• What you will do:
Transcribe exactly, and only, the lines from the one with "The width and" through the end of the records below, including both of those lines. Skip all pictures.

── Task material

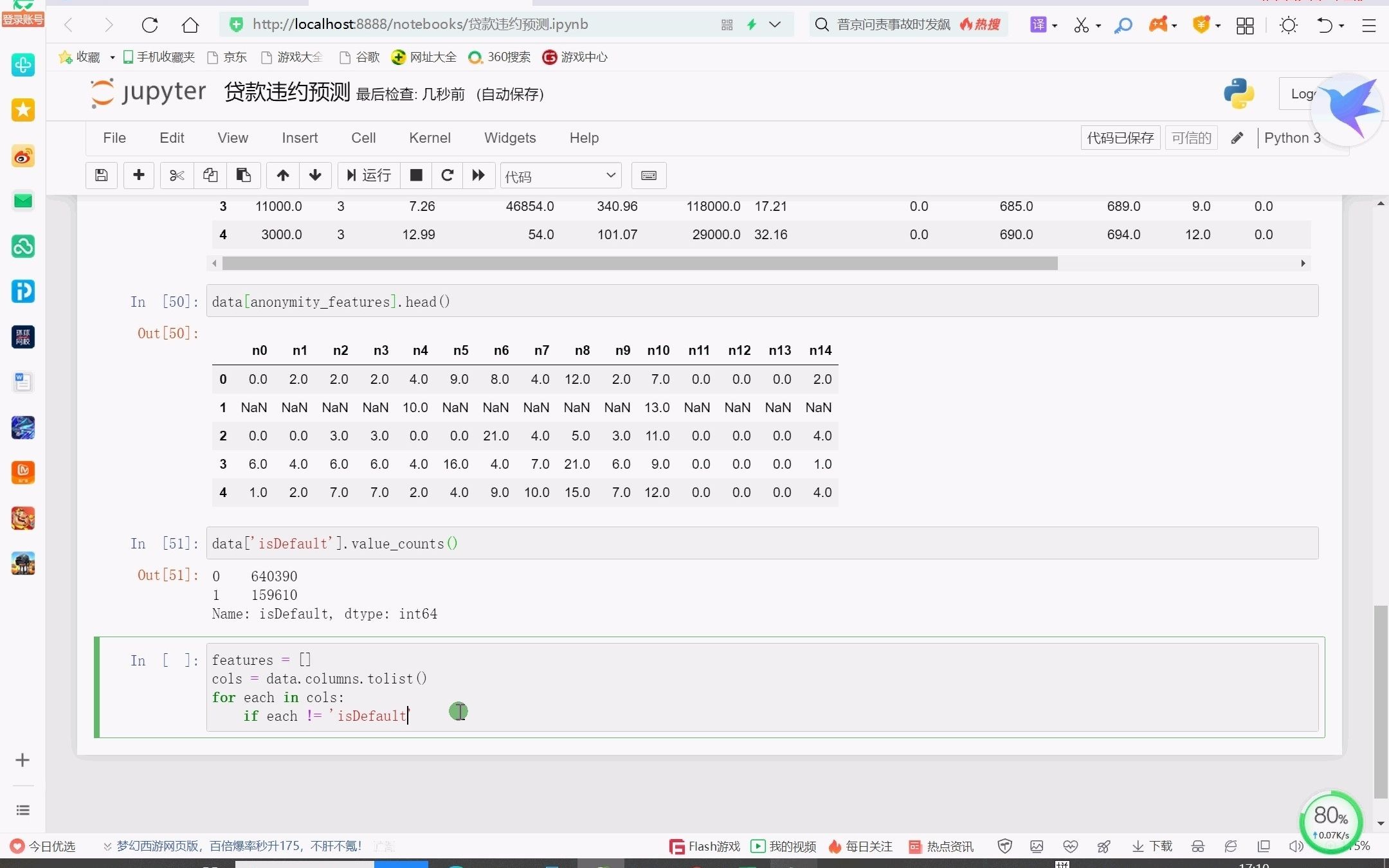Toggle the lightning speed mode in the address bar

coord(750,24)
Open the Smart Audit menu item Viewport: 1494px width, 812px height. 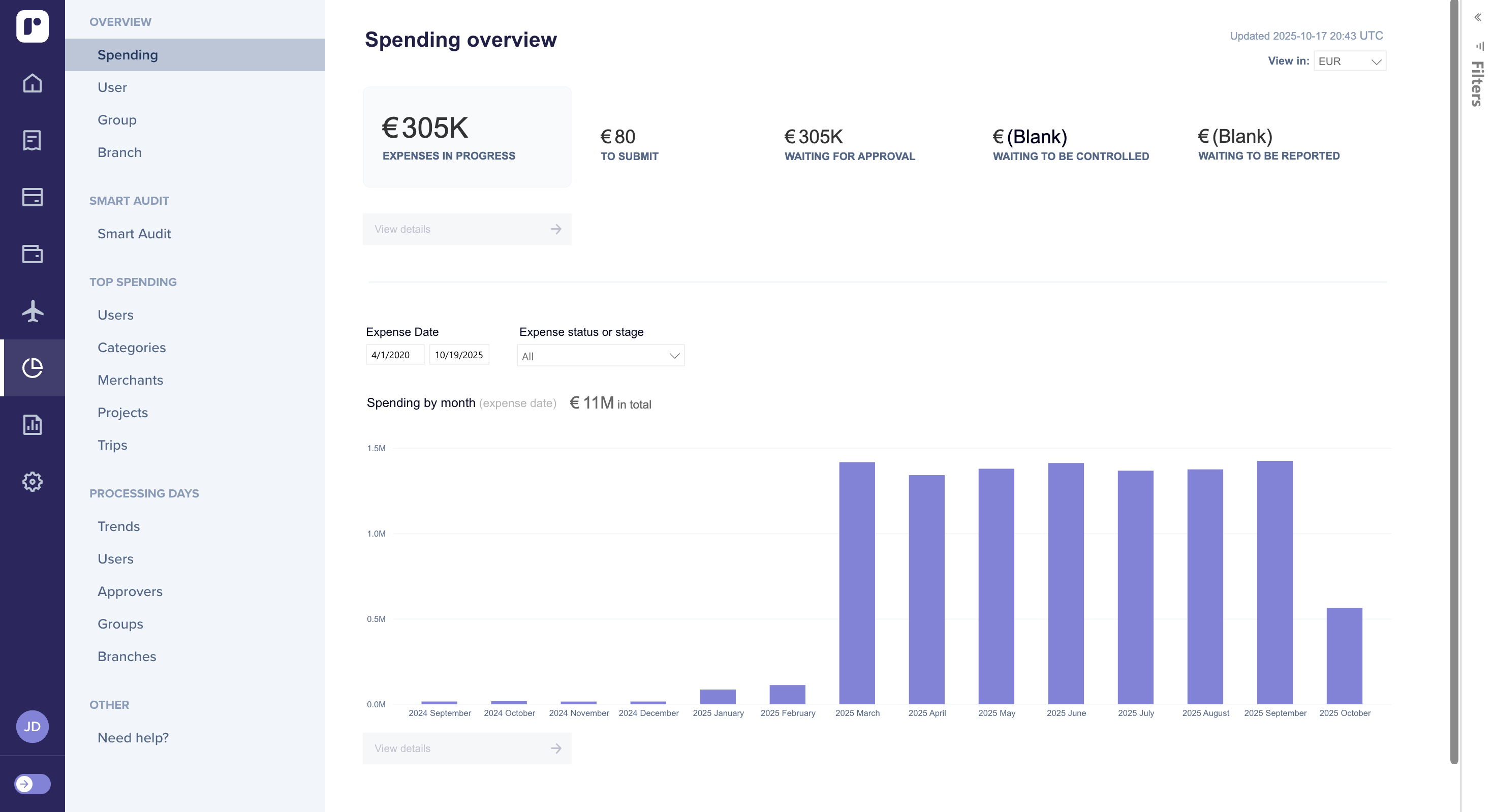pyautogui.click(x=134, y=234)
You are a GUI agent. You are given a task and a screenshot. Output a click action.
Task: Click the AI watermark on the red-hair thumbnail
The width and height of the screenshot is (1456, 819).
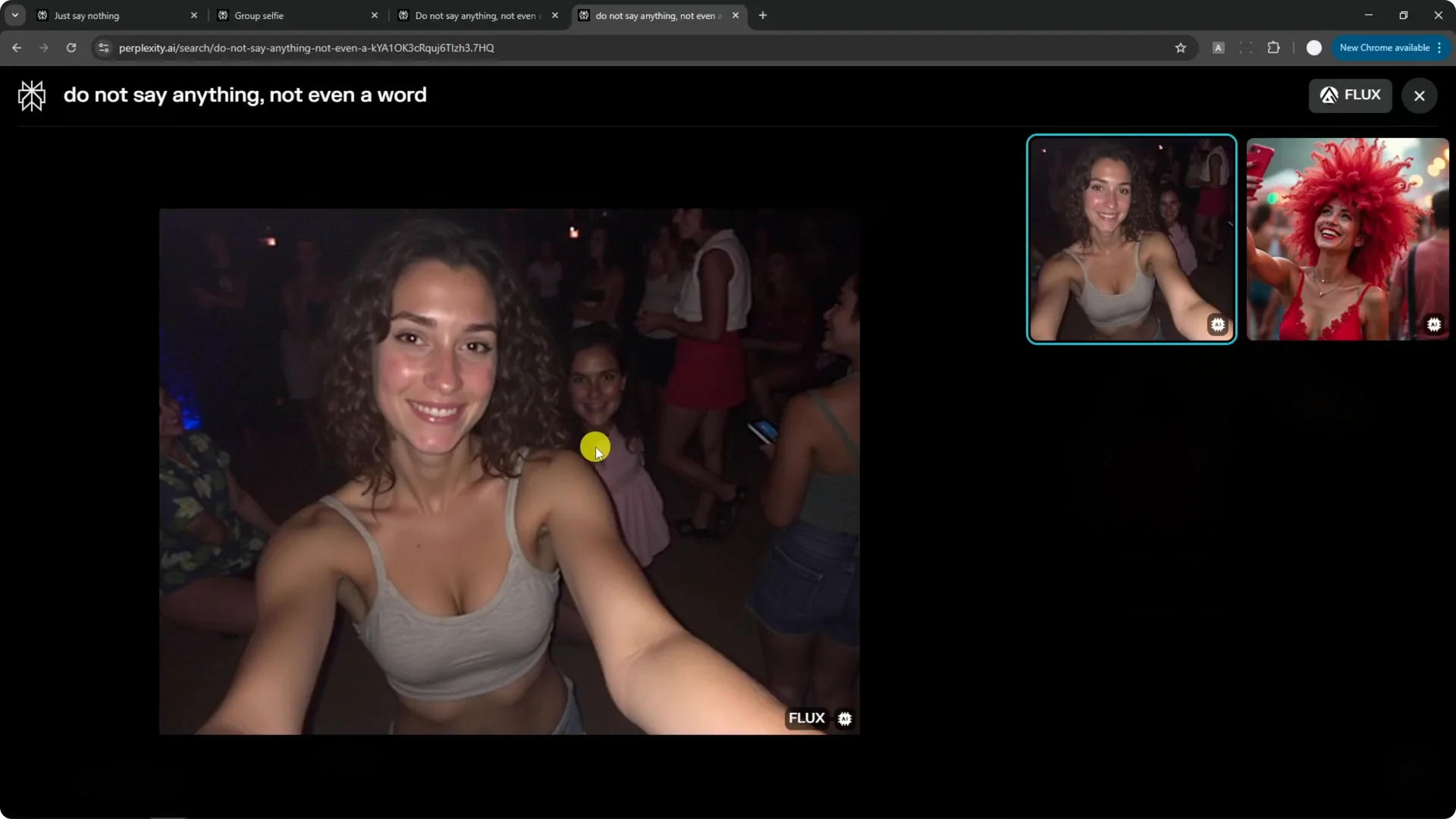[x=1433, y=324]
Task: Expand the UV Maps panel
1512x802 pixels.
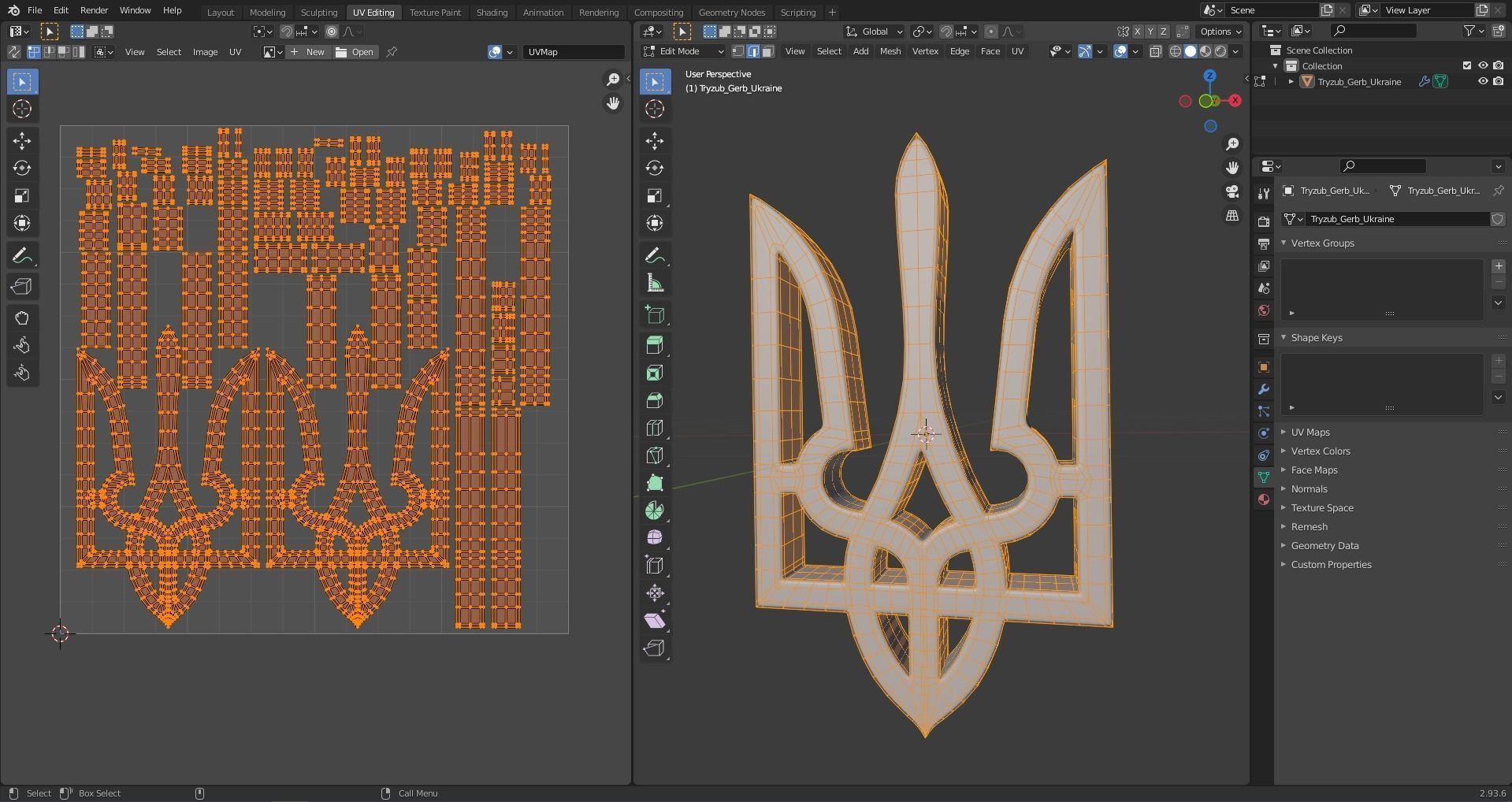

────

• Solution to the exercise:
The width and height of the screenshot is (1456, 819).
[x=1433, y=324]
Task: Expand the UV Maps panel
1512x802 pixels.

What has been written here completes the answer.